Banyak perusahaan telah menerapkan aspek budaya organisasi yang positif. Tidak
semua budaya nasional menghargai menjadi positif, sebanyak budaya AS dan bahkan
dalam budaya AS pasti ada batasan sejauh mana organisas tersebut. Batasan mungkin
perlu ditentukan oleh industri dan masyarakat. Sebagai contoh, sebuah perusahaan
asuransi di Inggris, telah membentuk Kementerian Kesenangan dalam panggilan pusat
untuk mengatur penulisan puisi, sepak bola, dan hari-hari berpakaian mewah, yang
mungkin berbenturan dengan nilai budaya industri yang lebih serius. Mungkin ada
manfaat untuk membangun budaya positif, tetapi sebuah organisasi juga harus
objektif dan tidak mengejarnya melewati titik efektivitas.
D. Budaya Spiritual
Spiritualitas di tempat kerja bukan tentang agama yang terorganisir praktek.
Spiritualitas di tempat kerja, bahwa orang memiliki kehidupan batin yang memelihara
dan dipelihara oleh pekerjaan yang bermakna di konteks komunitas. Organisasi yang
mendukung budaya spiritual mengakui bahwa orang berusaha untuk menemukan
makna dan tujuan dalam pekerjaan mereka dan keinginan untuk berhubungan dengan
orang lain sebagai bagian dari masyarakat. Ketika sebuah perusahaan menekankan
komitmennya untuk membayar pemasok dengan harga yang adil (di atas pasar) untuk
produk mereka, untuk memfasilitasi pengembangan masyarakat seperti yang
dilakukan Starbucks atau mendorong karyawan untuk berbagi doa atau pesan
inspirasional melalui email mungkin mendorong budaya yang lebih spiritual.
Spiritualitas dapat membantu kita lebih memahami perilaku karyawan.
Spiritualitas dapat mengimbangi tekanan dan stres dari laju kehidupan yang
bergejolak.
KARAKTERISTIK ORGANISASI SPIRITUAL
beberapa karakteristik budaya cenderung terlihat jelas dalam organisasi spiritual:
• Kebajikan. Organisasi spiritual menghargai kebaikan terhadap orang lain dan
kebahagiaan karyawan dan pemangku kepentingan organisasi lainnya.
• Rasa tujuan yang kuat. Organisasi spiritual membangun budaya mereka di sekitar
tujuan yang berarti. Meskipun keuntungan mungkin penting, itu bukan nilai yang
utama.
• Kepercayaan dan rasa hormat. Organisasi spiritual dicirikan oleh rasa saling
percaya, kejujuran, dan keterbukaan. Karyawan diperlakukan dengan harga diri dan
dihargai, konsisten dengan harkat dan martabat setiap individu.

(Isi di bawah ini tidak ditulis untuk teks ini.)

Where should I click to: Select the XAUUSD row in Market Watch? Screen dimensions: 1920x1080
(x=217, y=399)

• Keterbukaan pikiran. Organisasi spiritual menghargai pemikiran dan kreativitas
yang fleksibel di antara karyawan.
RINGKASAN
Menggambarkan dampak budaya organisasi. Karyawan membentuk keseluruhan
persepsi subjektif dari organisasi berdasarkan faktor-faktor seperti tingkat toleransi
risiko,penekanan tim, dan dukungan individu. Persepsi keseluruhan ini mewakili,
dalam efek, budaya organisasi atau kepribadian dan mempengaruhi kinerja karyawan
dan kepuasan, dengan budaya yang lebih kuat memiliki dampak yang lebih besar.
IMPLIKASI BAGI MANAJER
• Budaya organisasi relatif tetap dalam jangka pendek. Mempengaruhi perubahan,
melibatkan manajemen puncak dan menyusun strategi rencana jangka panjang.

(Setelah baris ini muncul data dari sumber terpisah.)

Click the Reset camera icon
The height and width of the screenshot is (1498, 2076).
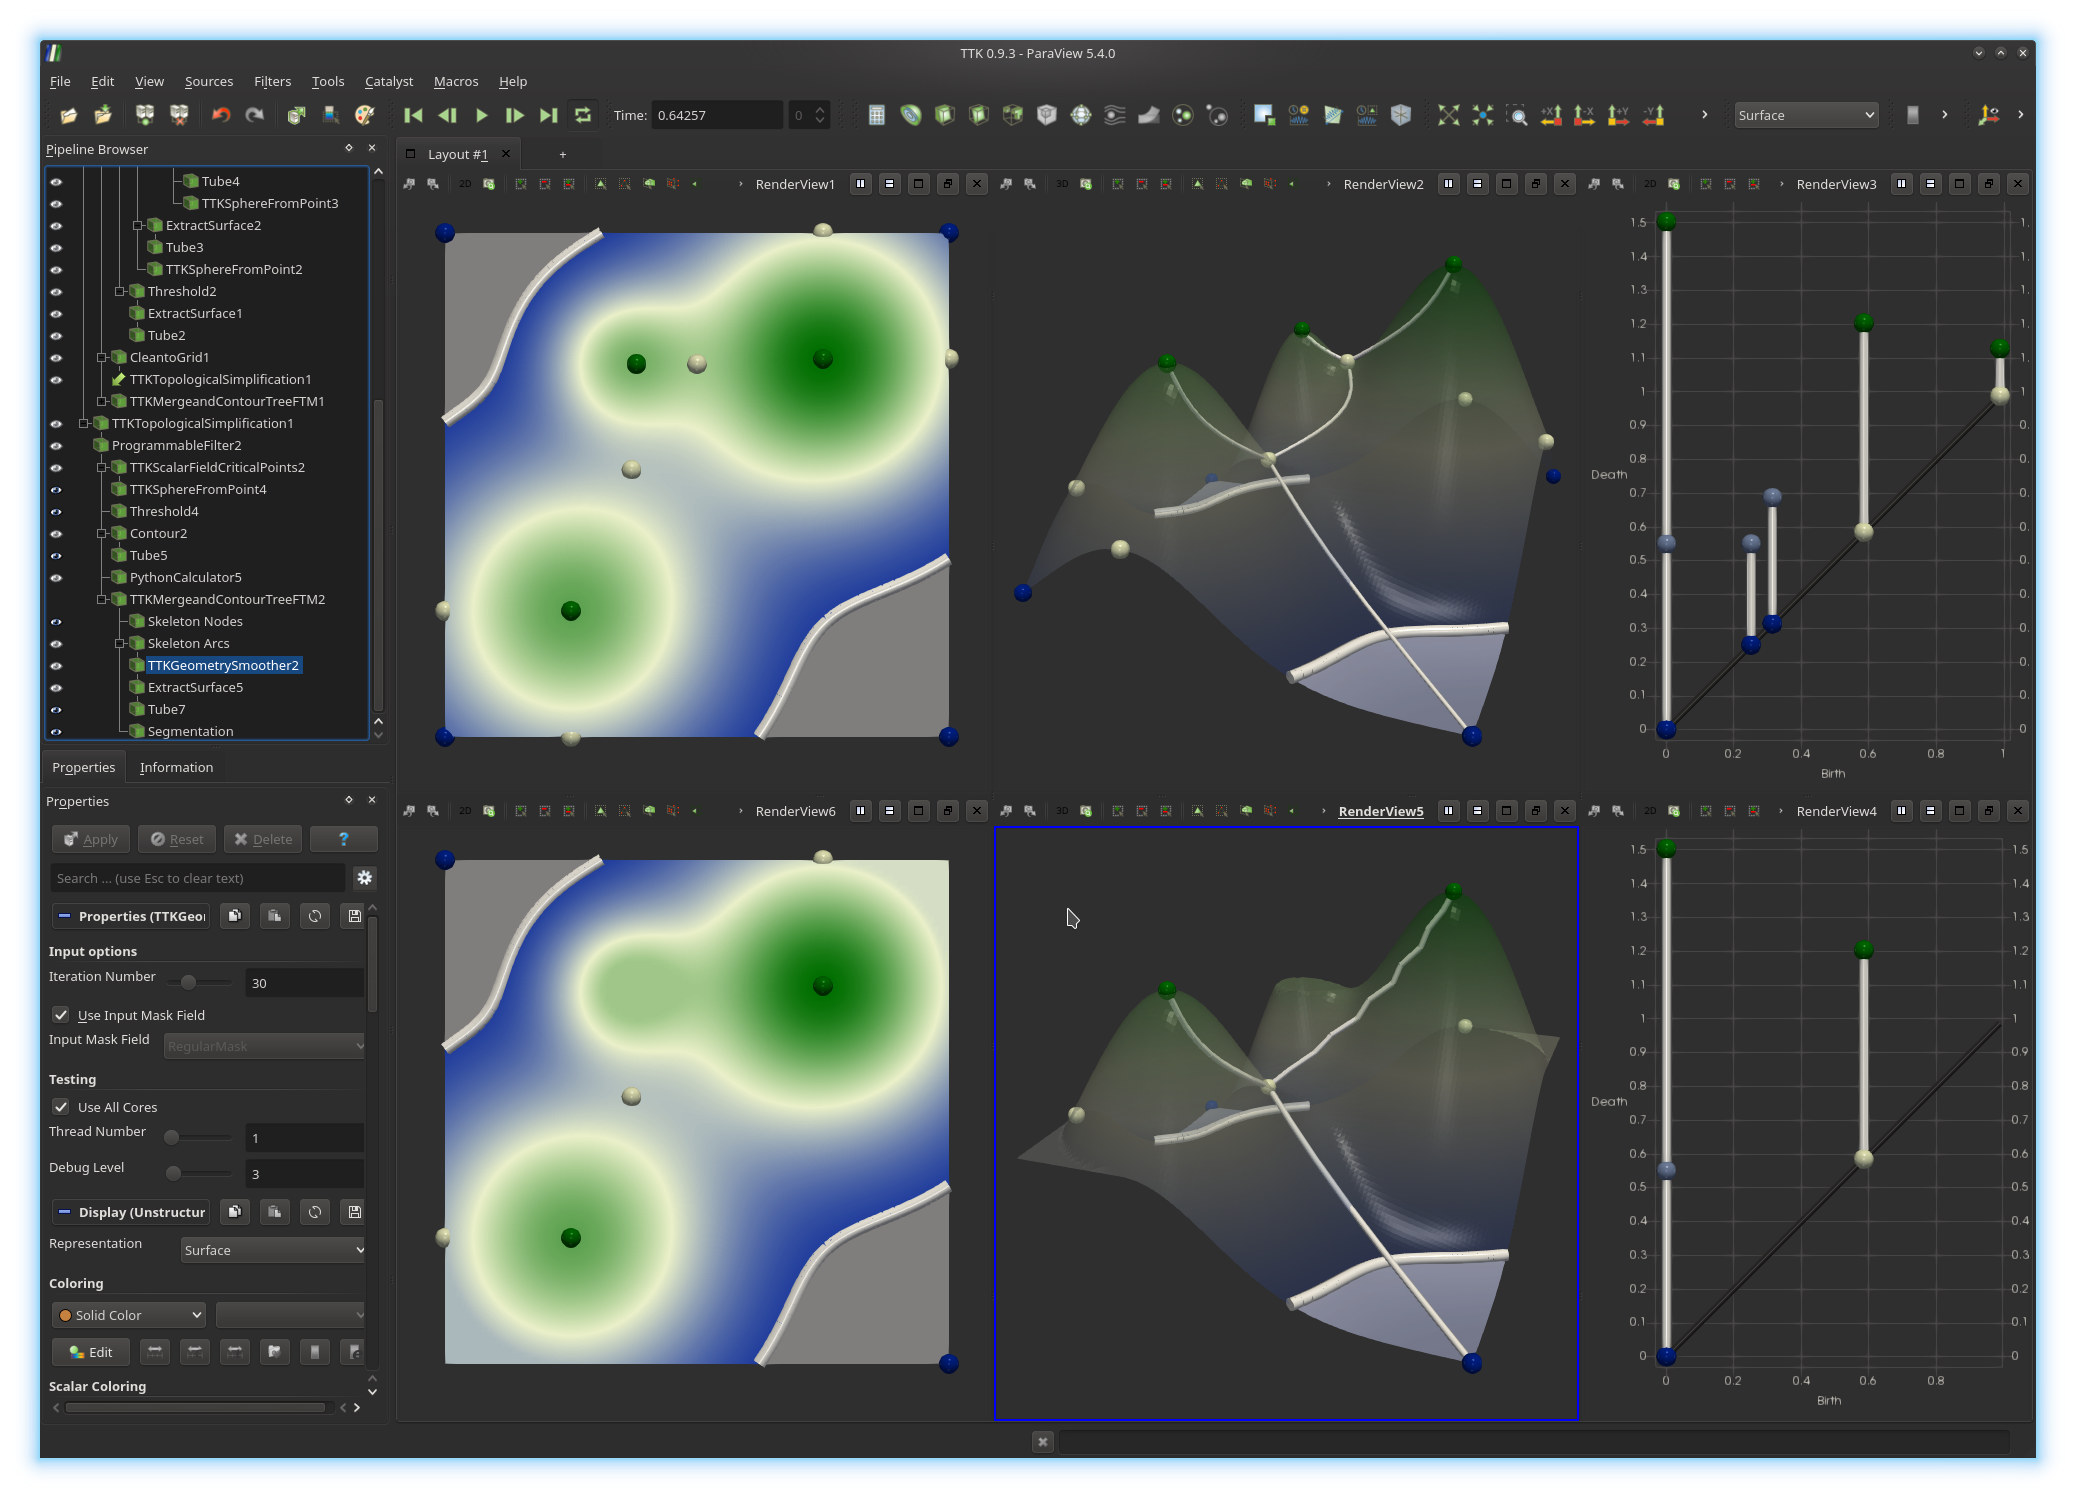(x=1448, y=115)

• Pekerjakan individu yang nilainya selaras dengan nilai-nilai organisasi karyawan ini
akan cenderung untuk tetap berkomitmen dan puas. Tidak mengherankan,
"ketidakcocokan" memiliki banyak tingkat perputaran yang lebih tinggi.
• Memahami bahwa kinerja dan sosialisasi karyawan sangat bergantung derajat pada
mereka mengetahui apa yang harus dilakukan dan tidak dilakukan. Melatih karyawan
dengan baik dan memberi mereka informasi tentang perubahan peran pekerjaan
mereka.
• Membentuk budaya lingkungan kerja. Semua manajer terutama dapat melakukan
bagian mereka untuk menciptakan budaya etis dan mempertimbangkan spiritualitas
dan perannya dalam menciptakan budaya organisasi yang positif.